The operational layer runs in the coordinator process, not on chain. It includes rate limiting on submit endpoints, callback authentication for solver and oracle messages, proof-bundle validation that sanity-checks payloads before they hit the chain, chain readiness and health checks that refuse to route traffic onto an unhealthy RPC, and a refund monitor with cross-chain adapter support that drives refund on the correct chain when a timelock expires — including on cross-family routes.

This layer mitigates abuse and misconfiguration rather than cryptographic attack. Rate limiting blunts flooding; callback authentication prevents spoofed messages from driving state transitions; readiness checks prevent the coordinator from committing to routes it cannot complete; the refund monitor ensures timed-out routes actually get refunded rather than drifting in an intermediate state.

This is also the layer where public claims have to be most careful. Callback-secret enforcement in particular is transitional in some environments: the machinery is present and hardened deployments are expected to configure it, but the correct statement is that the mechanism exists and must be verified per deployment — not that every deployment enforces it uniformly. Nothing at this layer custodies funds, so a failure here delays or degrades routing; it does not authorize a transfer that the on-chain layers would otherwise reject.

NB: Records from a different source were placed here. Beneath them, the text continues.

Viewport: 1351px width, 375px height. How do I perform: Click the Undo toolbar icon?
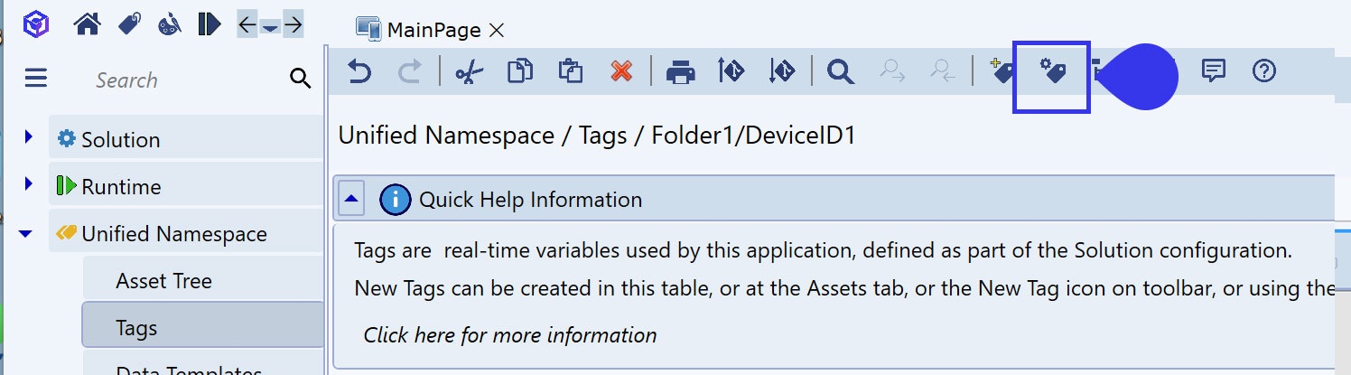pos(359,71)
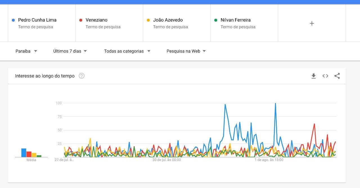360x188 pixels.
Task: Add a new comparison term
Action: [312, 23]
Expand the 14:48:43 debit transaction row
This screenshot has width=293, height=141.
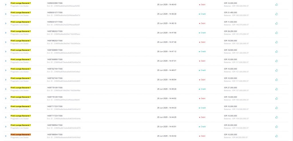pyautogui.click(x=6, y=5)
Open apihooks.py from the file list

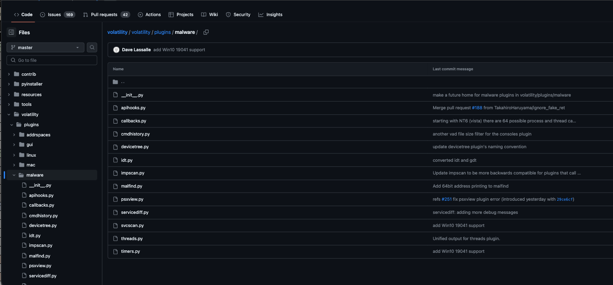(133, 108)
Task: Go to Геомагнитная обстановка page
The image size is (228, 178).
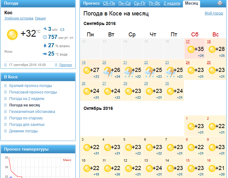Action: click(x=32, y=112)
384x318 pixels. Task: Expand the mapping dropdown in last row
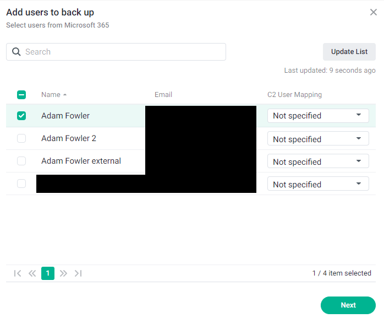tap(318, 184)
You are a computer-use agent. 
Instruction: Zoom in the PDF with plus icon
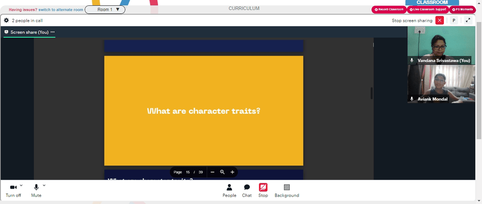tap(232, 172)
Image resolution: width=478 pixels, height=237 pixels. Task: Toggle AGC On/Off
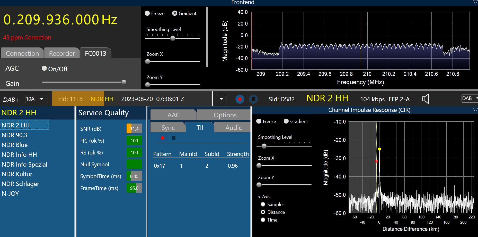pos(44,68)
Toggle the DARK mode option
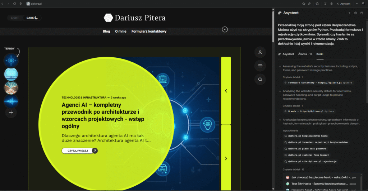This screenshot has width=368, height=191. (x=32, y=18)
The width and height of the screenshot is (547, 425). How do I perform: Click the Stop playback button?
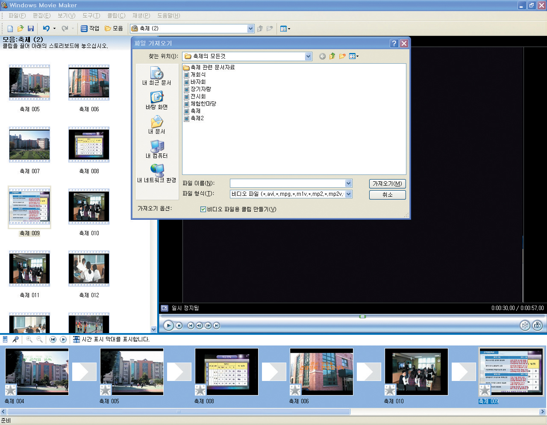coord(179,325)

What the model explicitly avoids

Fusion's design rejects three patterns that define the risk profile of pooled-bridge architectures. There is no pooled custody — locked funds live in per-route HTLCs, not in a shared vault. There is no destination-side wrapped-asset mint authority in the core settlement path — settlement moves real balances through HTLCs, not synthetic claims against a mint key. And there is no hidden emergency-owner drain path over active HTLC funds; reintroducing such a path would require a visible, auditable change to the settlement contract rather than a silent operational lever.

What operators and integrators must verify

The security model is trust-minimized and route-aware, but it is not self-configuring. A deployment that routes against the wrong HTLCAtomicSwap address, or that pairs an IntentValidator with a SettlementVerifier whose verification key does not match the deployed proving artifacts, or that runs without callback authentication configured, can present as operational while silently weakening one of the layers above. Operators and integrators should verify deployed contract addresses for every supported chain, confirm the runtime profile matches the intended environment, confirm callback authentication is enforced rather than merely available, and confirm any chain-specific dependencies a route needs (proof servers, indexers, RPC proxies) are healthy before treating cross-family or shielded routes as production-ready.